A study of 1,700 overweight men and women who participated in a six-month weight-loss program found that those who kept daily food records lost twice as much weight as those who kept no records. Participants also exercised, reduced caloric intake and ate low-fat dairy products plus an average of three servings of fruits and vegetables daily.
“Keeping a food diary is one of the most powerful weight-management tools we have,” says Jack Hollis of the Portland, Oregon-based Kaiser Permanente Center for Health Research and lead author of the study, which was published in the American Journal of Preventive Medicine.
Participants were subsequently followed for an additional 30 months, in one of the largest and longest-running weight-loss maintenance trials ever conducted.

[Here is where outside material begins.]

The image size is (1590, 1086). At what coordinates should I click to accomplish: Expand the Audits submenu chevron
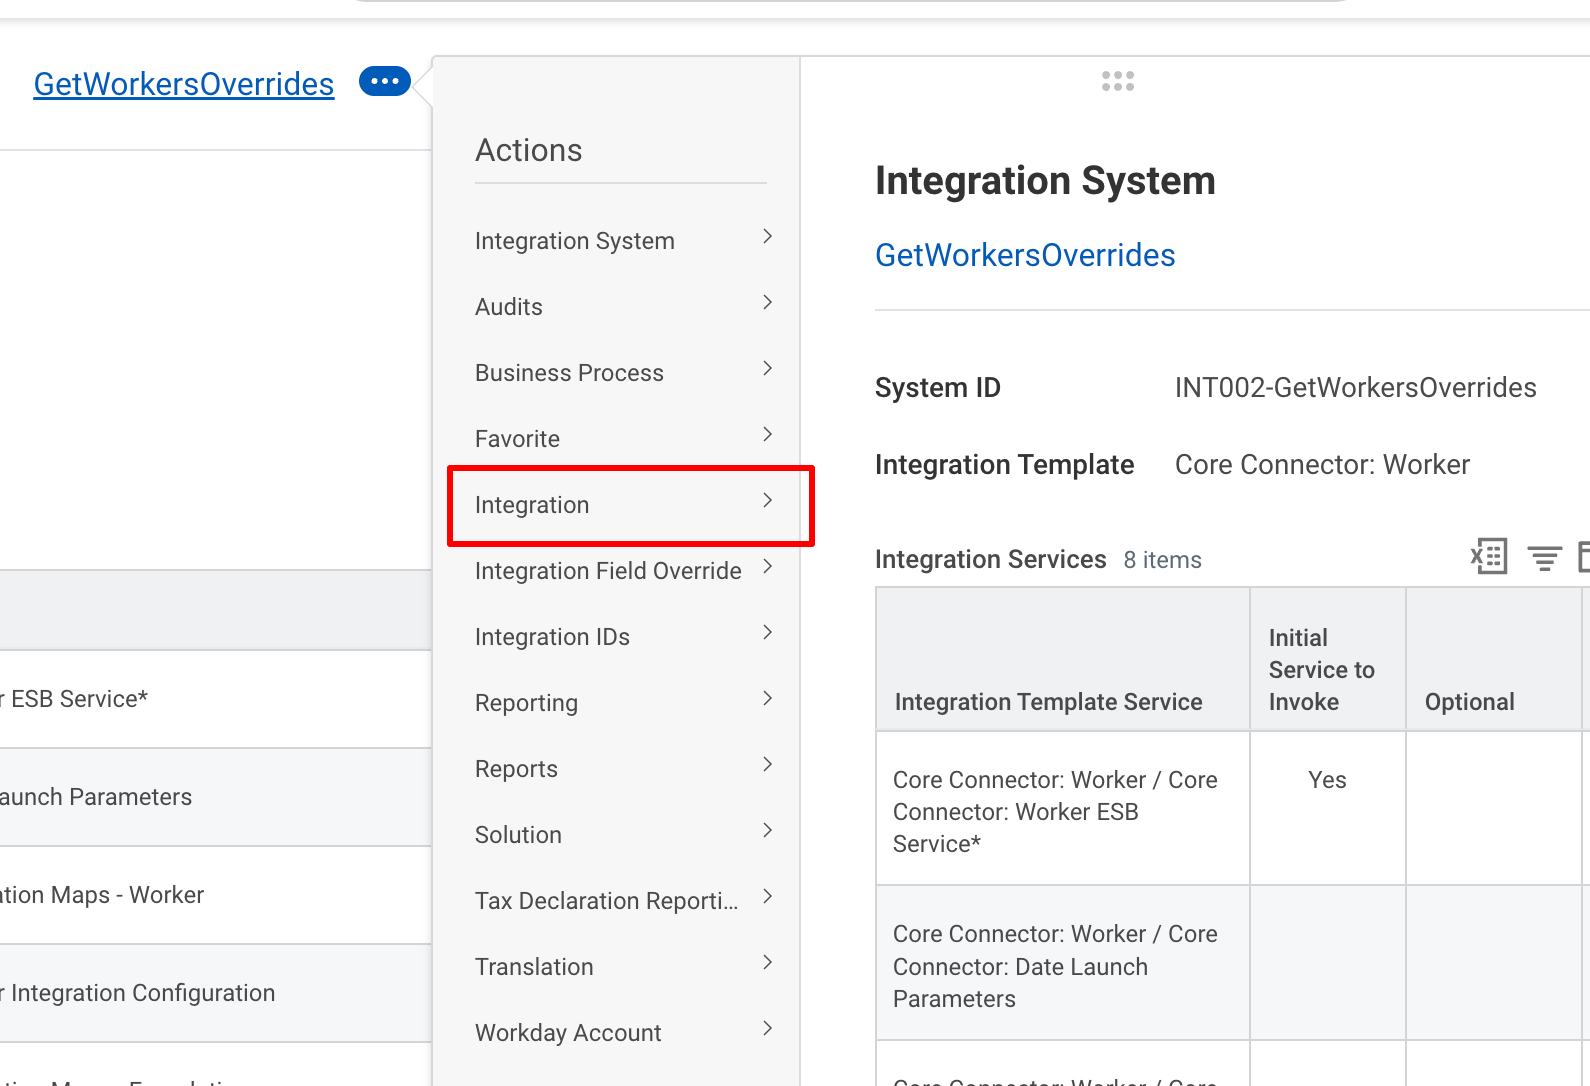coord(767,303)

Why Do Food Journals Work?
“Many of us want food to ‘not count’—because we’re on vacation, we’re in a rush, we’re just finishing off the broken cookies in the bag,” says Colleen Cannon, a clinical psychologist in Calgary who specializes in helping people deal with the emotional side of eating. “The act of writing down what we eat helps to raise awareness about what we’re doing.”
It can also be a tool to get an understanding of portion size. “Writing down what and how much you eat and adding up the calories helps you to eat more mindfully and stay on track,” says Hollis. “When starting out, people tend to underestimate, so it’s best to measure the portion sizes carefully at first.” He adds that for many people, keeping a food journal is a lifelong tool, while others use it if they notice their weight creeps back up.

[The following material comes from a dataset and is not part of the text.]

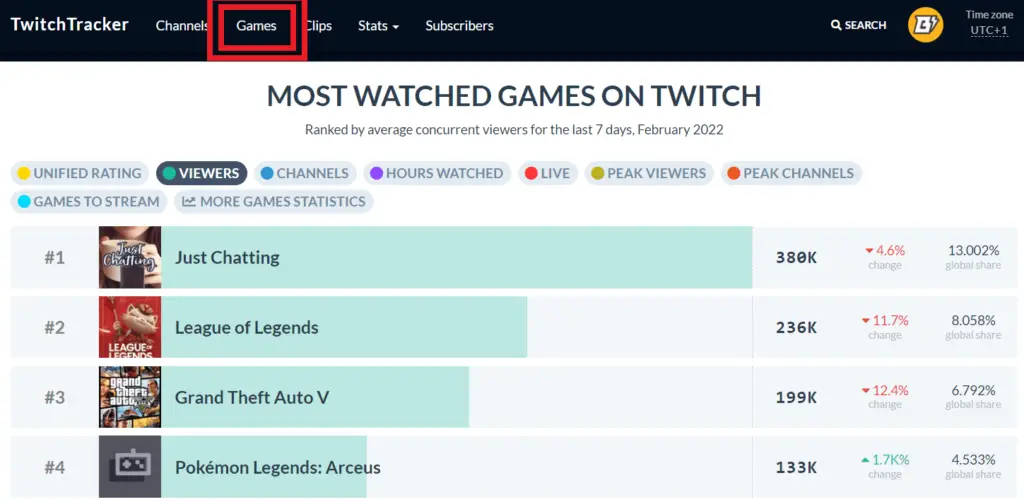Select the Games to Stream filter
This screenshot has height=502, width=1024.
point(89,202)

Make Food Journals Work for You
Obsessing about how many almonds you ate is not the point, says Cannon. “Food is supposed to be fun, to be natural, to be practical. If you’re the type to get overly concerned about what you’re eating, use caution if you try this approach.”
And, to keep yourself accurate, write down what and how much you eat right away, rather than at the end of the day. Choose a method that fits into your life: Scribble it down on an index card, track it online, text or email yourself, or use an elegant notebook. The point is to keep it in a handy place. (Download our food journal template for a carry-with-you version you can fit in a binder.)

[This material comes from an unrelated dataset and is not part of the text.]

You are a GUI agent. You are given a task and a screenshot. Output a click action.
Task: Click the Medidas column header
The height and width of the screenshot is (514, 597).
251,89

To make your food journal more effective, include details such as your emotions, location and whom you were with. “I think that noting thoughts and feelings is more important than noting the food,” says Cannon. “It helps you see a pattern.”
Maybe you overeat at your weekly—and somewhat stressful—Sunday brunch with your mom, or munch on chips during a solo car trip. Becoming aware of negative thoughts or emotions that affect your eating can be uncomfortable, so if this is distressing you, make sure you talk to a loved one, family physician or counsellor, advises Cannon.